Interest rates on 30-year fixed-rate mortgages have exceeded 4 percent for the first time in more than two years as overall mortgage applications declined for the week ending Feb. 11, based on data from the Mortgage Bankers Association’s (MBA) Weekly Mortgage Applications Survey.

“The 30-year fixed-rate saw the largest single-week increase since March 2020 and was above the 4 percent mark for the first time since 2019. Consistent with this period of higher mortgage rates, refinance applications fell 9 percent last week and stood at around half of last year’s pace. The refinance share of applications was also at its lowest level since July 2019,” Joel Kan, MBA’s Associate Vice President of Economic and Industry Forecasting, said in a press release dated Fen. 16.

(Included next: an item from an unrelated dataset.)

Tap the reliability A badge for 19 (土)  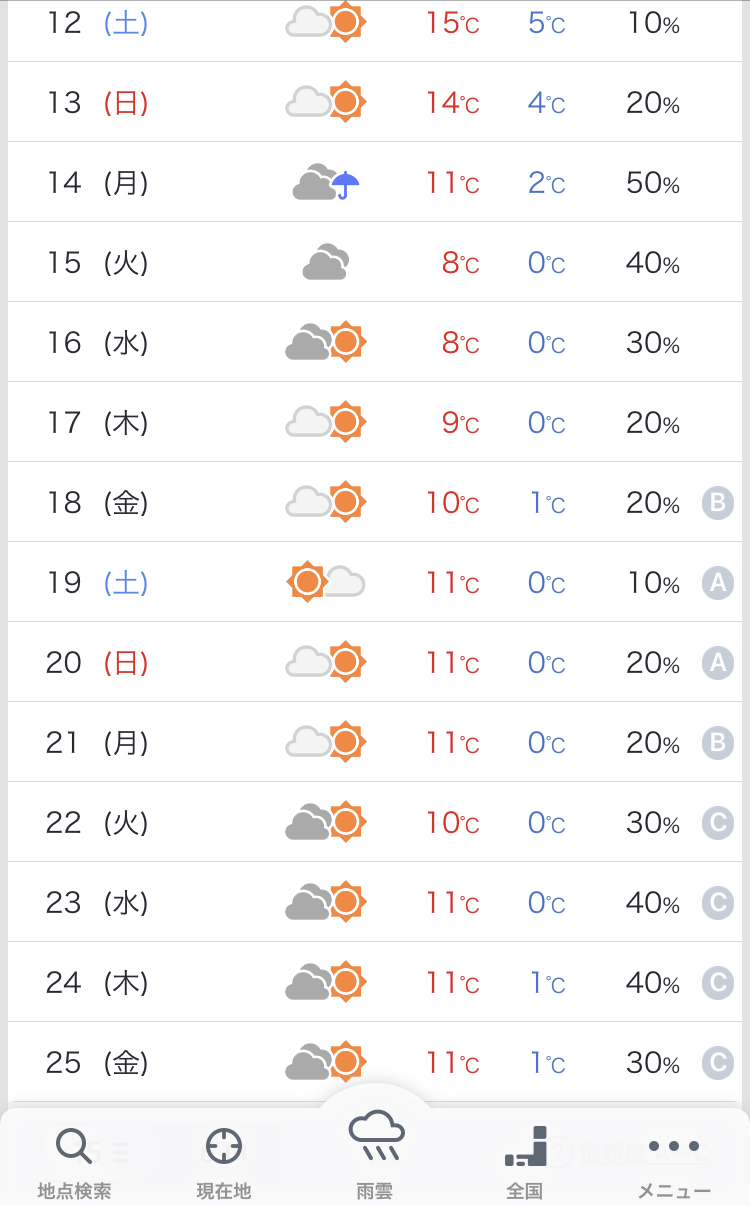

For 30-year fixed-rate mortgages with conforming loan balances ($647,200 or less), average contract interest rates rose from 3.83 percent to 4.05 percent. For 30-year fixed-rate mortgages with jumbo loan balances (greater than $647,200), the interest rate increased from 3.62 percent to 3.81 percent.

The average contract interest rate for 30-year fixed-rate mortgages backed by the Federal Housing Administration (FHA) rose to 4.01 percent while the rate for 15-year fixed-rate mortgages spiked to 3.37 percent. The rate for 5/1 adjustable-rate mortgages (ARM) rose to 3.36 percent.

The Market Composite Index, which measures the volume of mortgage applications, fell by 5.4 percent on a seasonally adjusted basis. Without seasonal adjustments, the index declined by 3 percent.

According to Kan, government purchase applications accounted for most of this decline. Buyers are facing higher mortgage rates and elevated property sales prices. The average loan size is now at a record $453,000.

The proportion of refinance mortgages in overall mortgages decreased from 56.2 percent to 52.8 percent. The share of ARM rose to 5 percent. FHA mortgage application share increased to 8.3 percent, the share of Veteran’s Affairs applications fell to 9.3 percent, and the United States Department of Agriculture share of total mortgage applications remained unchanged at 0.4 percent.

The increase in mortgage rates was due to the rise in Treasury yields which have moved higher due to “unrelenting” inflationary pressures and markets having higher expectations about the Federal Reserve’s aggressive policy moves, Kan added.

After the pandemic broke out, the Fed had reduced its benchmark rate to almost zero and began buying trillions of dollars worth of mortgage-backed securities and government bonds. This had led to mortgage rates falling below 3 percent.

But with the economy recovering and inflation at decades-high levels, the Federal Reserve has switched its stance and has indicated a potential rate hike in March. A Reuters poll of economists predicts a 25 basis point interest rate when the Fed meets next month while some polled members are pushing for a 50 point hike.